TEXTE À LIRE =>

Tambouille pour écrivain

Mes personnages féminins préférés dans la littérature

A l’origine, cet article devait s’appeler “Mes personnages de fiction préférés”. Mais en faisant un tour dans ma bibliothèque, j’ai réalisé deux choses :
1- Il en faut beaucoup pour qu’un personnage de fiction me marque profondément. Parfois, je me rappelle davantage d’une histoire ou de l’univers qui la compose que du personnage ou des personnages principaux. Cela démontre à quel point c’est dur d’écriture des personnages marquants, mais aussi à quel point c’est important.
2- Comme je suis une fille et mes instincts féministes sont bien en alerte, je ne veux pas vous parler de garçons. Les garçons sont partout, ils ont le beau rôle et très franchement ça me les brise, donc je ne vais parler que de femmes. Et aussi parce que vu les clichés qui empoisonnent la littérature autour des femmes, il est d’autant plus rare et plus difficile de construire un personnage féminin marquant et réussi.

Je ne vous ferai pas l’affront de vous sortir des personnages réchauffés en vous balançant des Arya Stark (surtout que je préfère clairement sa frangine Sansa), Hermione Granger ou Lyra Bellaqua. J’ai essayé de chercher des livres et des personnages un peu différents, qui je l’espère vous donneront envie de découvrir ces romans.

LIGNES BRUTES =>
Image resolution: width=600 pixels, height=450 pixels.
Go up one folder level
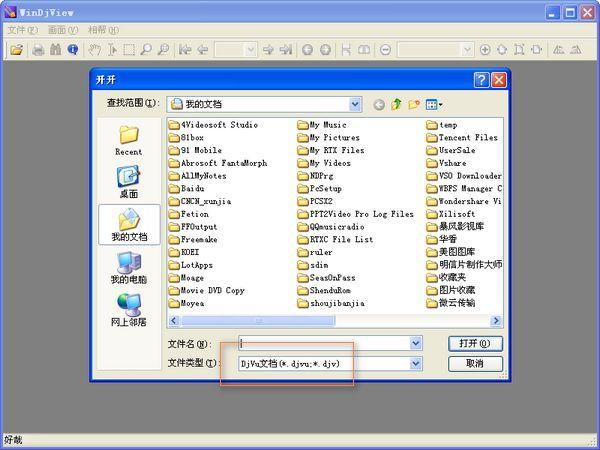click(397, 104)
* * *
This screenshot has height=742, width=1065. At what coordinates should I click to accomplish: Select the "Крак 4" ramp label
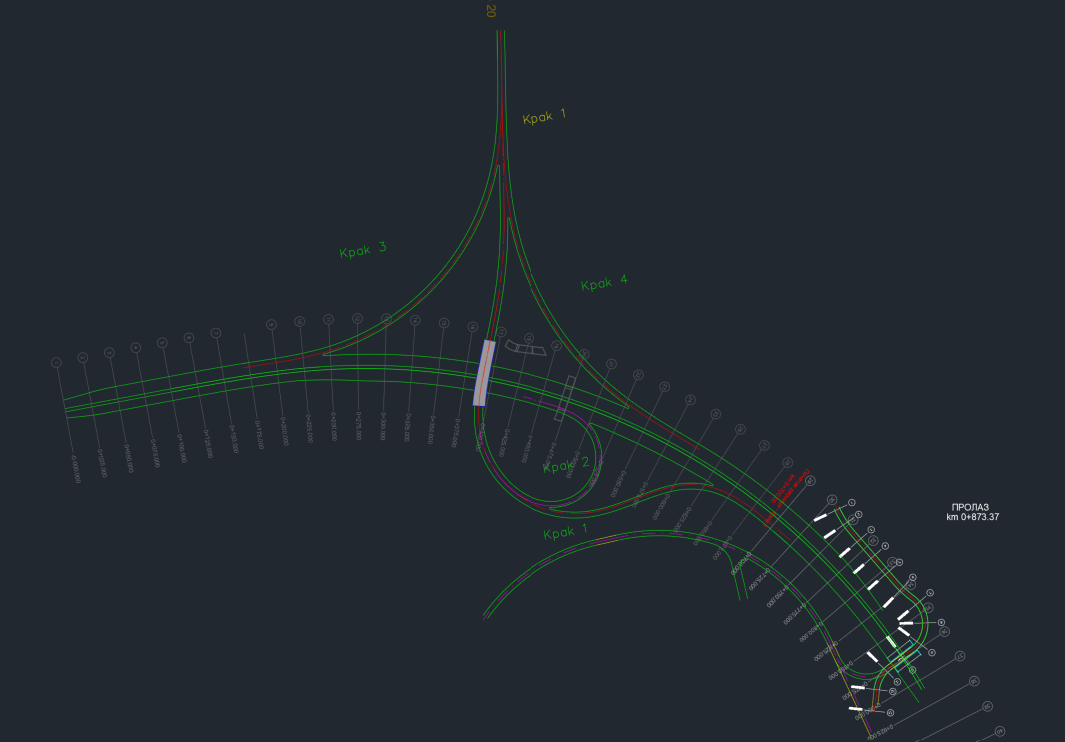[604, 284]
...
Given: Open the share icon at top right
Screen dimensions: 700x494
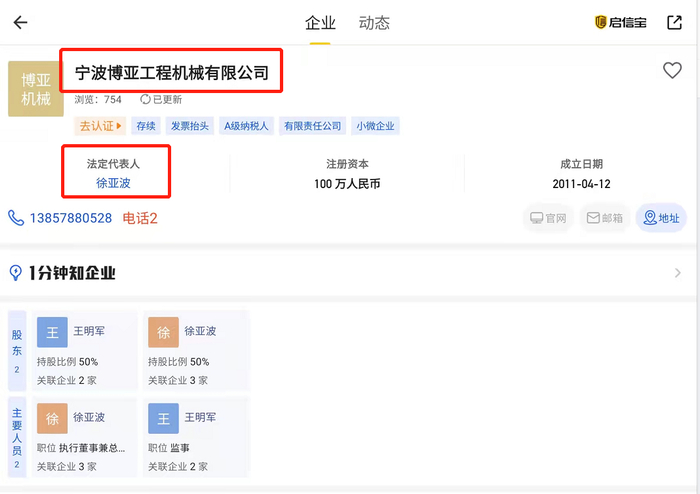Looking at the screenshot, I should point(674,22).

VOTRE TÂCHE => Recopiez sans rien y changer le passage du texte sur les personnages féminins préférés, de « 2- Comme je » à « découvrir ces romans. ».

RÉPONSE =>
2- Comme je suis une fille et mes instincts féministes sont bien en alerte, je ne veux pas vous parler de garçons. Les garçons sont partout, ils ont le beau rôle et très franchement ça me les brise, donc je ne vais parler que de femmes. Et aussi parce que vu les clichés qui empoisonnent la littérature autour des femmes, il est d’autant plus rare et plus difficile de construire un personnage féminin marquant et réussi.

Je ne vous ferai pas l’affront de vous sortir des personnages réchauffés en vous balançant des Arya Stark (surtout que je préfère clairement sa frangine Sansa), Hermione Granger ou Lyra Bellaqua. J’ai essayé de chercher des livres et des personnages un peu différents, qui je l’espère vous donneront envie de découvrir ces romans.